What you have to do: The records, repeated exactly and in full, are the expected answer.

Record set:

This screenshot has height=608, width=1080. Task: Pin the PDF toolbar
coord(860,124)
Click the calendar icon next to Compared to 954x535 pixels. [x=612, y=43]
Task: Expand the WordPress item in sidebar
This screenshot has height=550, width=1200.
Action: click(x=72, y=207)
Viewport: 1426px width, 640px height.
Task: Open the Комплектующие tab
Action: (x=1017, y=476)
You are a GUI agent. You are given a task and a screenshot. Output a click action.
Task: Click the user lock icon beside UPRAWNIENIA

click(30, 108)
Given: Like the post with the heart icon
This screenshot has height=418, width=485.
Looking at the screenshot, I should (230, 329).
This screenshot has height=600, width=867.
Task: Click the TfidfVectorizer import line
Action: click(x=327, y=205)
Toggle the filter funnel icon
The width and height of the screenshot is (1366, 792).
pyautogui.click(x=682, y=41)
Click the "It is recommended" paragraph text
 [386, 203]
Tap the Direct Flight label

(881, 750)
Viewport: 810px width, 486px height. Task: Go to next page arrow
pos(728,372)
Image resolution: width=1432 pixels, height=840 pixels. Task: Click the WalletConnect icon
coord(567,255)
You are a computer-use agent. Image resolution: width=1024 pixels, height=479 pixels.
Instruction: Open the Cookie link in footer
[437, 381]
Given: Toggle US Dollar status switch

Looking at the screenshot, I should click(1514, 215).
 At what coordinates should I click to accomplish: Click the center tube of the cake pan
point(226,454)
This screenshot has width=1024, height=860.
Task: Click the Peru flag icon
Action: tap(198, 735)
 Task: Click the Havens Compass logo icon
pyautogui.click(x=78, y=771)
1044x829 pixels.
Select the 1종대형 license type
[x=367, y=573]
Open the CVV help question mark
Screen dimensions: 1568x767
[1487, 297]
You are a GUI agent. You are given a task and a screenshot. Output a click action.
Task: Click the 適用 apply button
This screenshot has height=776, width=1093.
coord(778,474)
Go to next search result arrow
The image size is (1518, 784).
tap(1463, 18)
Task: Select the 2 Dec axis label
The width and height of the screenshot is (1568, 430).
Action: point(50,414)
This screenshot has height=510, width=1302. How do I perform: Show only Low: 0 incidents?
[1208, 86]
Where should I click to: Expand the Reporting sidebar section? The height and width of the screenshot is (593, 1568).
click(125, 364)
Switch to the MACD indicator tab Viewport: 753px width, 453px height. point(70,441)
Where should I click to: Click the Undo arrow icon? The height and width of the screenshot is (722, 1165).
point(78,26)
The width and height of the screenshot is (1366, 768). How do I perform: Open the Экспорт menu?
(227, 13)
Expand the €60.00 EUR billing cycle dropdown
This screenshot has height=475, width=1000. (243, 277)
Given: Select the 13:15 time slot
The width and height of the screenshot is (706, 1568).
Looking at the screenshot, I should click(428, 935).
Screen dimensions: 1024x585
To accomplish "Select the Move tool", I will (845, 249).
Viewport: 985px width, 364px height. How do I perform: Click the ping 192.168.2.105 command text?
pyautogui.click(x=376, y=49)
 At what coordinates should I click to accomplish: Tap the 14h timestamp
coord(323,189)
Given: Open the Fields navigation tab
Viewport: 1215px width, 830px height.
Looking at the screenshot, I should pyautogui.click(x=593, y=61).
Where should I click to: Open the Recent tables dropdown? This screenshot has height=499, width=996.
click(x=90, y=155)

Task result:
This screenshot has height=608, width=1080. Task: Pin the PDF toolbar
coord(860,124)
Click the calendar icon next to Compared to 954x535 pixels. [x=612, y=43]
Task: Expand the WordPress item in sidebar
This screenshot has height=550, width=1200.
Action: click(x=72, y=207)
Viewport: 1426px width, 640px height.
Task: Open the Комплектующие tab
Action: (x=1017, y=476)
You are a GUI agent. You are given a task and a screenshot. Output a click action.
Task: Click the user lock icon beside UPRAWNIENIA

click(30, 108)
Given: Like the post with the heart icon
This screenshot has height=418, width=485.
Looking at the screenshot, I should (230, 329).
This screenshot has height=600, width=867.
Task: Click the TfidfVectorizer import line
Action: click(x=327, y=205)
Toggle the filter funnel icon
The width and height of the screenshot is (1366, 792).
pyautogui.click(x=682, y=41)
Click the "It is recommended" paragraph text
 [386, 203]
Tap the Direct Flight label

(881, 750)
Viewport: 810px width, 486px height. Task: Go to next page arrow
pos(728,372)
Image resolution: width=1432 pixels, height=840 pixels. Task: Click the WalletConnect icon
coord(567,255)
You are a computer-use agent. Image resolution: width=1024 pixels, height=479 pixels.
Instruction: Open the Cookie link in footer
[437, 381]
Given: Toggle US Dollar status switch

Looking at the screenshot, I should click(1514, 215).
 At what coordinates should I click to accomplish: Click the center tube of the cake pan
point(226,454)
This screenshot has width=1024, height=860.
Task: Click the Peru flag icon
Action: tap(198, 735)
 Task: Click the Havens Compass logo icon
pyautogui.click(x=78, y=771)
1044x829 pixels.
Select the 1종대형 license type
[x=367, y=573]
Open the CVV help question mark
Screen dimensions: 1568x767
[1487, 297]
You are a GUI agent. You are given a task and a screenshot. Output a click action.
Task: Click the 適用 apply button
This screenshot has height=776, width=1093.
coord(778,474)
Go to next search result arrow
The image size is (1518, 784).
tap(1463, 18)
Task: Select the 2 Dec axis label
The width and height of the screenshot is (1568, 430).
Action: point(50,414)
This screenshot has height=510, width=1302. How do I perform: Show only Low: 0 incidents?
[1208, 86]
Where should I click to: Expand the Reporting sidebar section? The height and width of the screenshot is (593, 1568).
click(125, 364)
Switch to the MACD indicator tab Viewport: 753px width, 453px height. point(70,441)
Where should I click to: Click the Undo arrow icon? The height and width of the screenshot is (722, 1165).
point(78,26)
The width and height of the screenshot is (1366, 768). How do I perform: Open the Экспорт menu?
(227, 13)
Expand the €60.00 EUR billing cycle dropdown
This screenshot has height=475, width=1000. (243, 277)
Given: Select the 13:15 time slot
The width and height of the screenshot is (706, 1568).
Looking at the screenshot, I should click(428, 935).
Screen dimensions: 1024x585
To accomplish "Select the Move tool", I will (845, 249).
Viewport: 985px width, 364px height. How do I perform: Click the ping 192.168.2.105 command text?
pyautogui.click(x=376, y=49)
 At what coordinates should I click to accomplish: Tap the 14h timestamp
coord(323,189)
Given: Open the Fields navigation tab
Viewport: 1215px width, 830px height.
Looking at the screenshot, I should pyautogui.click(x=593, y=61).
Where should I click to: Open the Recent tables dropdown? This screenshot has height=499, width=996.
click(x=90, y=155)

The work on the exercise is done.